| Exercise objective |
For the word "Head", count the lines of the records that hold it, and give only that number.

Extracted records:

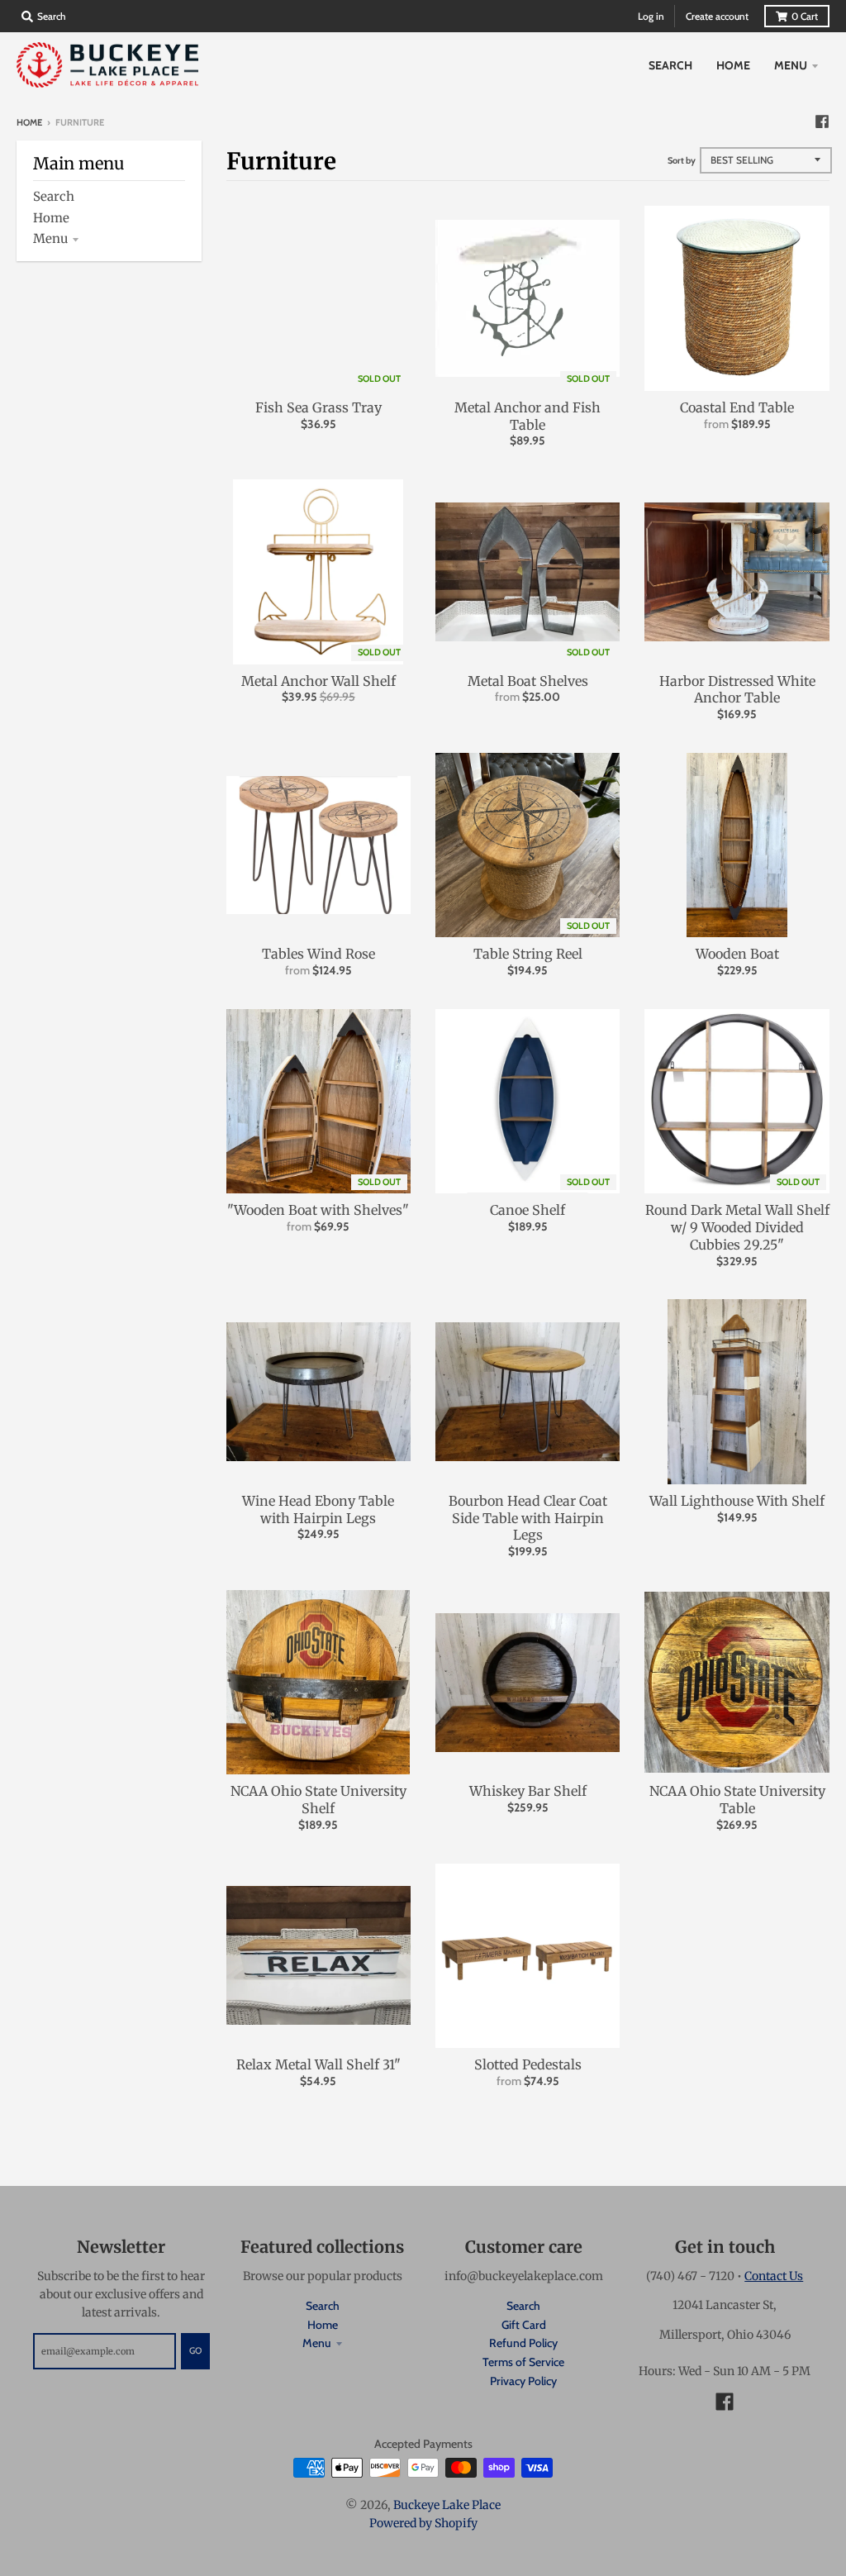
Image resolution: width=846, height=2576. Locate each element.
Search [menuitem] (670, 65)
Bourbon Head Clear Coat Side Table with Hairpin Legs (528, 1518)
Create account (717, 16)
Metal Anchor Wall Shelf (318, 681)
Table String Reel (527, 953)
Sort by (682, 160)
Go (195, 2350)
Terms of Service (523, 2362)
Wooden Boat (737, 953)
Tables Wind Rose (318, 953)
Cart (804, 16)
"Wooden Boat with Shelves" (318, 1210)
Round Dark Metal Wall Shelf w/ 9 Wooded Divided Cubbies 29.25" (737, 1227)
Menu (50, 238)
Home (29, 122)
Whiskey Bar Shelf (528, 1791)
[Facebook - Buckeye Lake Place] (822, 121)
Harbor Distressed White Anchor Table (737, 690)
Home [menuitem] (733, 65)
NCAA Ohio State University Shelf (318, 1800)
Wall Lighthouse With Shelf (737, 1501)
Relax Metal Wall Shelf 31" (318, 2064)
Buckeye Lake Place (447, 2504)
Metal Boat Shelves (528, 681)
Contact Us (773, 2276)
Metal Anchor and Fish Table (527, 416)
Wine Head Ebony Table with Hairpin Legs (318, 1509)
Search (53, 196)
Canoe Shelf (527, 1210)
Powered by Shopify (423, 2523)
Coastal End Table (737, 407)
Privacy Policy (523, 2381)
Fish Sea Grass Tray (318, 407)
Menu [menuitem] (790, 65)
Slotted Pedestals (528, 2064)
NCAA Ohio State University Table (737, 1800)
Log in (651, 16)
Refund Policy (523, 2343)
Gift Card (523, 2324)
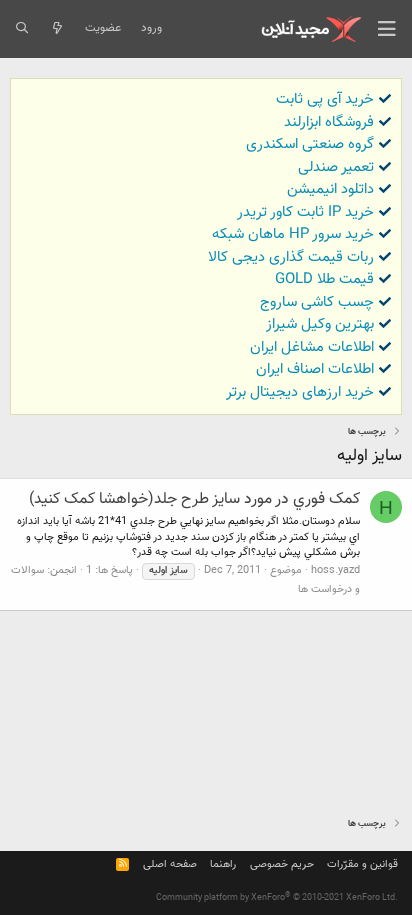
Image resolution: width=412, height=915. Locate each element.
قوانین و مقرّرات (362, 864)
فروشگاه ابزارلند (329, 122)
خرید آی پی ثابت (325, 99)
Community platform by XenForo (277, 898)
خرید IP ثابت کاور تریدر (305, 212)
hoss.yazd (335, 570)
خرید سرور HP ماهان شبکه (293, 234)
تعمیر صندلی (336, 167)
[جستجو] (21, 29)
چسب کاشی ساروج (317, 302)
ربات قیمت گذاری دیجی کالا (291, 257)
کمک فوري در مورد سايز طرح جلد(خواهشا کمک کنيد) (194, 499)
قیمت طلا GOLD (324, 279)
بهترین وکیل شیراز (320, 324)
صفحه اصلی (170, 864)
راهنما (223, 864)
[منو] (387, 29)
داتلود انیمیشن (330, 189)
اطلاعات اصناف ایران (315, 369)
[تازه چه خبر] (56, 29)
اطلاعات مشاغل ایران (312, 347)
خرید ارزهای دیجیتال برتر (300, 392)
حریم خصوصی (282, 864)
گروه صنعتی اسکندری (310, 144)
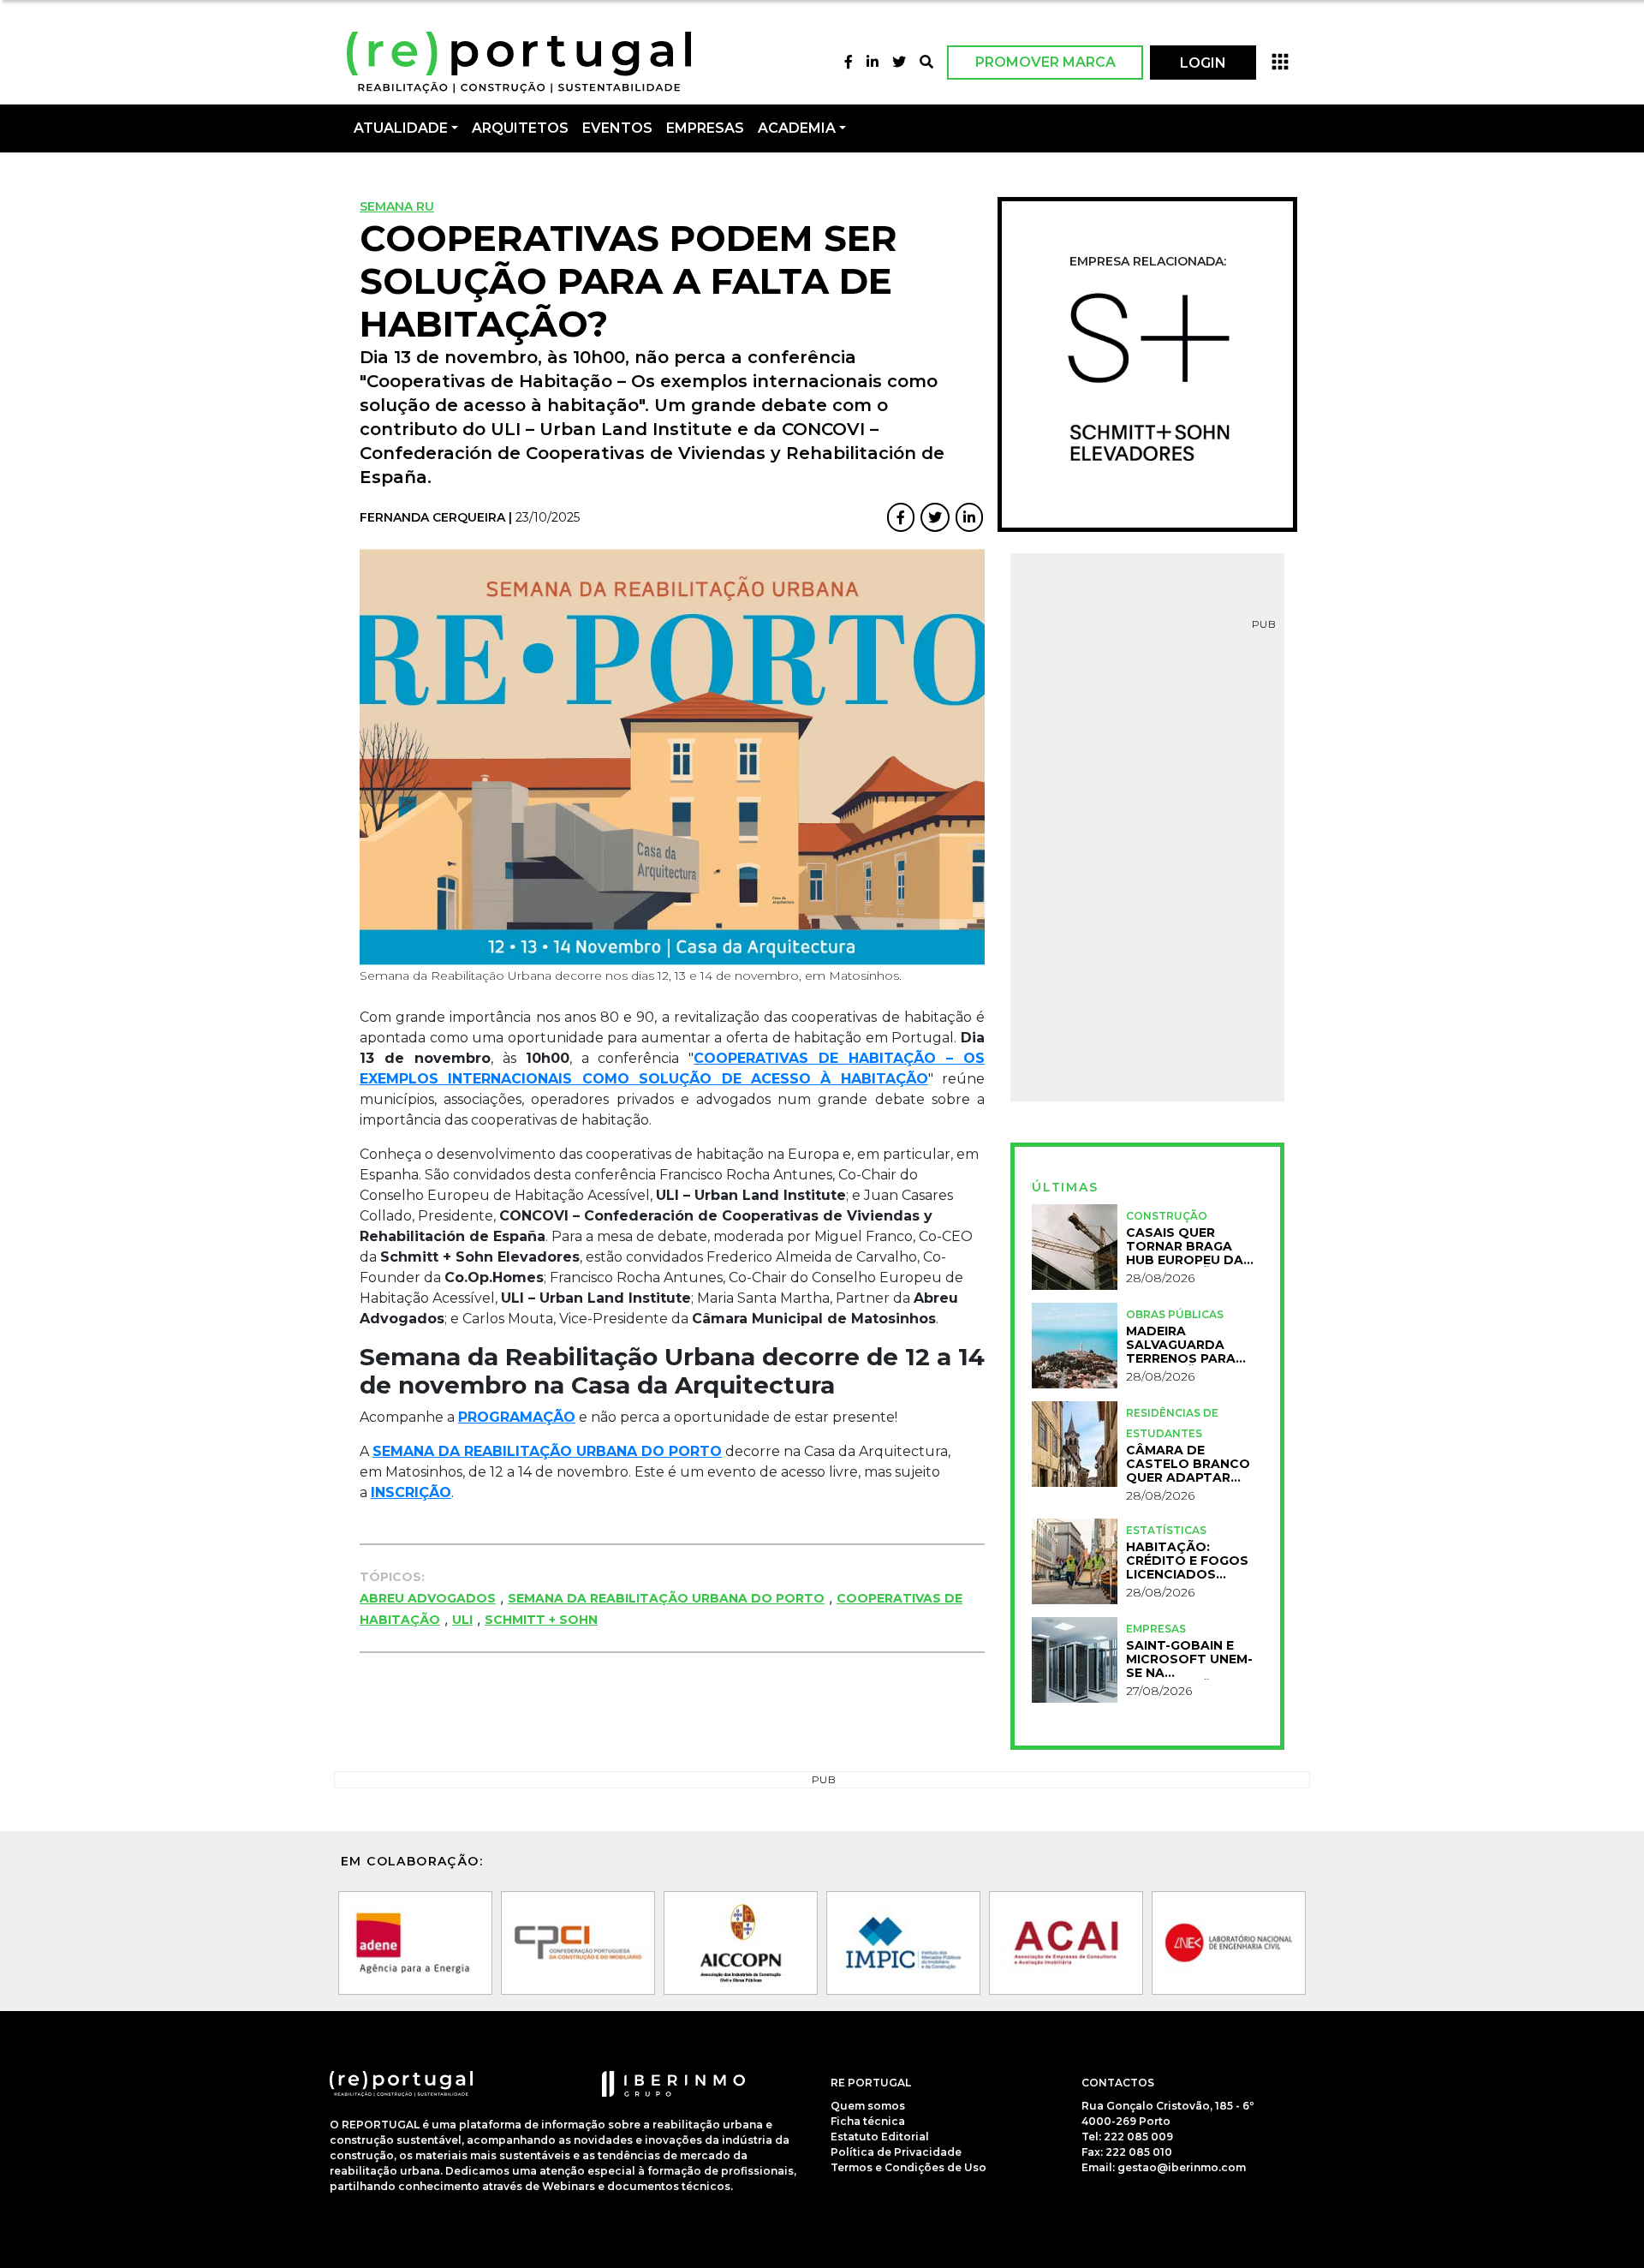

| Answer to the problem |
2